Une autre tendance favorable aux actions des marchés émergents est la dépréciation prévue du dollar américain, un facteur étroitement associé à une meilleure tenue des pays émergents. Selon nous, le dollar américain a atteint un sommet après avoir connu un cycle haussier de 12 ans, et la surévaluation du billet vert commence à le rattraper.
Une nouvelle ère pour l’inflation commence également, après une douzaine d’années de contre-performance des marchés émergents. La période d’inflation jugulée, de prix des marchandises peu élevés et de faiblesse historique des taux d’intérêt est révolue. À notre avis, les marchés émergents sont mieux outillés pour faire face aux périodes de taux d’intérêt accrus étant donné leur longue expérience en la matière.
Pays
Au cours des prochains mois, les pays les mieux placés seront la Chine, la Corée du Sud, Taïwan et les Philippines, tandis que l’Inde, l’Arabie saoudite et l’Indonésie semblent peu attrayantes. Nous sommes prudents à l’égard de l’Amérique latine, principalement en raison de l’instabilité politique et de l’émergence de régimes populistes dans plusieurs pays. Nous notons que les valorisations sont intéressantes.
Secteurs
Nous pensons que le secteur de la technologie de l’information se redressera grâce à la croissance à long terme de la numérisation. Toutefois, cette croissance sera cyclique et le pire reste peut-être à venir pour le secteur. Les actions liées à la consommation discrétionnaire demeurent chères malgré les liquidations en 2021 et 2022. Les perspectives pour le commerce de détail sont particulièrement sombres, car ce secteur abrite les sociétés de commerce électronique, dont la croissance des bénéfices sera plus faible dans les prochaines années.
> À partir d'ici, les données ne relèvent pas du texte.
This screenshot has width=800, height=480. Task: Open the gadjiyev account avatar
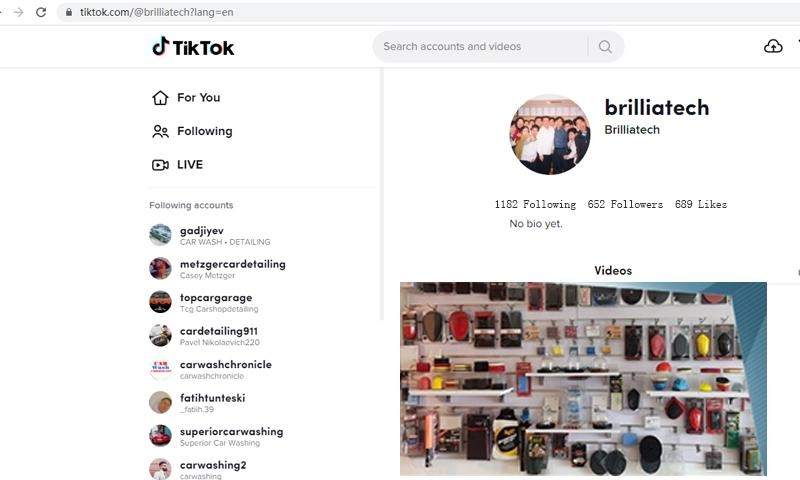click(160, 235)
MSCI Marchés émergents : niveau d’équilibre
Valorisations et bénéfices normalisés
Les valorisations dans le secteur de l’immobilier remontent après avoir touché des creux, mais elles se situent toujours dans le 90e centile d’un point de vue historique. De nombreuses incertitudes persistent quant aux mesures que le gouvernement chinois prendra pour aider les promoteurs privés. Le secteur occupe une place modeste dans l’indice, mais il est crucial pour l’économie chinoise. Le traitement qui sera réservé aux promoteurs cotés donnera aux investisseurs une idée de la façon dont la Chine entend gérer les segments problématiques de l’économie.
Le secteur de la finance continue de présenter des valorisations attrayantes, et les sociétés qui le composent devraient être avantagées si les taux d’intérêt se stabilisent à des niveaux élevés. Les secteurs des produits industriels et des matières sont abordables et sont tous deux sensibles à la démondialisation et à la décarbonation. Nous nous attendons à ce que ces secteurs continuent de dégager des rendements supérieurs au cours des prochaines années.
Styles
Les actions de valeur devraient continuer à dominer compte tenu de leur contre-performance marquée depuis la crise financière de 2008-2009 et leurs valorisations bon marché. La composition de l’indice des marchés émergents a considérablement évolué depuis la fin de 2020 ; on y trouve désormais moins d’entreprises de la Chine et de la nouvelle économie, et une plus forte représentation des secteurs des matières et des produits industriels.
Les actions de qualité supérieure sont particulièrement sous-évaluées et les actions de qualité moyenne ont des valorisations similaires à celles des actions de qualité inférieure. Ces deux anomalies devraient se corriger, d’autant plus qu’en raison des taux d’intérêt plus élevés, les sociétés qui affichent de solides rendements et des bilans sains sont récompensées.